The Facilitator is Key: Evan has been great getting daily announcements out, being flexible with some initial problems and communicating those as well as providing screencast instruction as needed. Each Evan "buzz" on my blackberry reminds me to touch base with the class at least once a week and has me done with the first week's activities on Thursday.

Don't underestimate the power of the forum Reading other's responses and my own, commenting and browsing has really helped me start constructing a vision of online learning from the fuzzy/cloudy one I had coming into the course. It gives you time to thing and construct your thoughts from information provided and created within the course and in the forum.

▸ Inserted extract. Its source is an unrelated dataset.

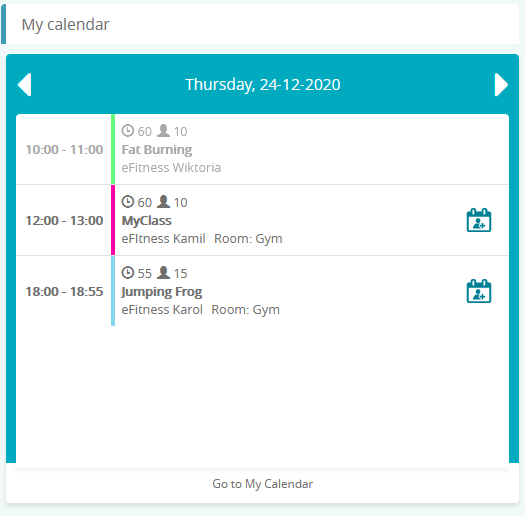Click the My calendar panel heading
This screenshot has width=525, height=516.
coord(65,24)
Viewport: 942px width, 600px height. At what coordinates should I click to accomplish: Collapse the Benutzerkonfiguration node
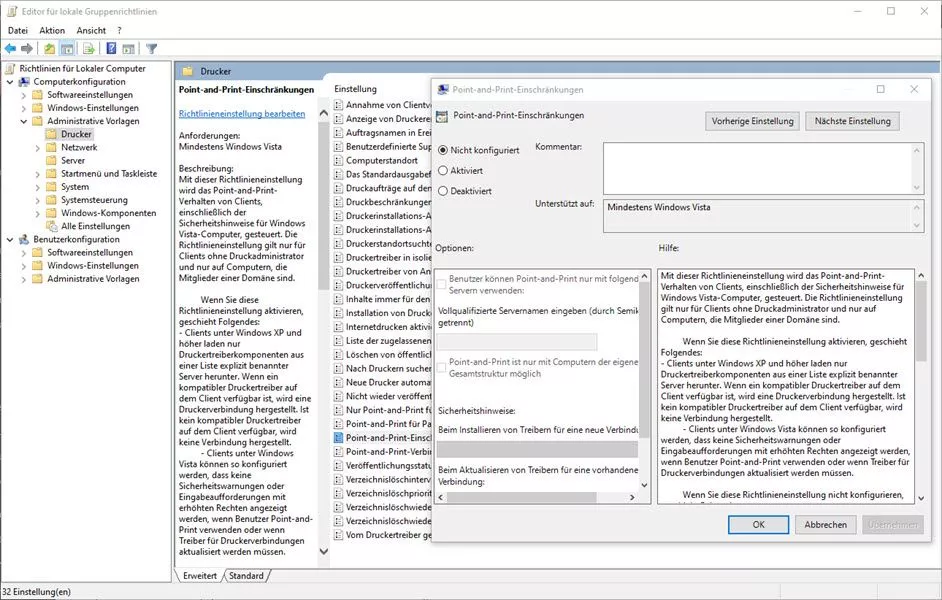[x=9, y=239]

Learning takes place when you're ready: I sat down twice to work on OLLIE and just plain had to shut the laptop and do something else. While this morning I got on just to check the news update and ended up finishing the weeks assignments I still had to complete. Also sipping a beverage on your patio and reading an article as the sun sets is pretty cool too.

Personal connections online: Without talking, chatting, messaging or emailing I am feeling a personal connection to members of the group and the facilitator. Just listening to the screencast is amazingly calming and good to see and have available at your disposal. There are two people who follow me and I follow on Twitter taking the course and the connection started there has already started to grow.

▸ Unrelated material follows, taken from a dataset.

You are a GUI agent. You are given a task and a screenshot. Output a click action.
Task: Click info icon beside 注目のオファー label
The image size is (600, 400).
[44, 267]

Little things matter: Just knowing that the drop downs are for in Moodle and watching on the screencast has elevated my knowledge on "groups" ten-fold. I now have a new perspective on utilizing Moodle and it came from something I felt I didn't need to look at.

Modular learning is better: Being able to see things divided up, knowing that you need to complete a set amount of material to move forward basically is like defining objectives without listing them and droning on about "here are the objectives you need to meet...." It's nice to take a little time to jump around and look, have the organization right in front of you at all times, not just tucked away in a syllabus is huge. I see this as an important step in transforming education at the high school level as you can begin to individualize instruction for students better if the essential skills are taught in ways that are compartmentalized. If one module or skill is deficient, OR already mastered, you can move to another (not necessarily in order). This could be the missing link to breaking down Carnegie Units within the current systems between secondary and post-secondary institutions.

The experience looks to be the one I've been searching for and am excited to start Week two soon....or maybe Monday.

I get to choose.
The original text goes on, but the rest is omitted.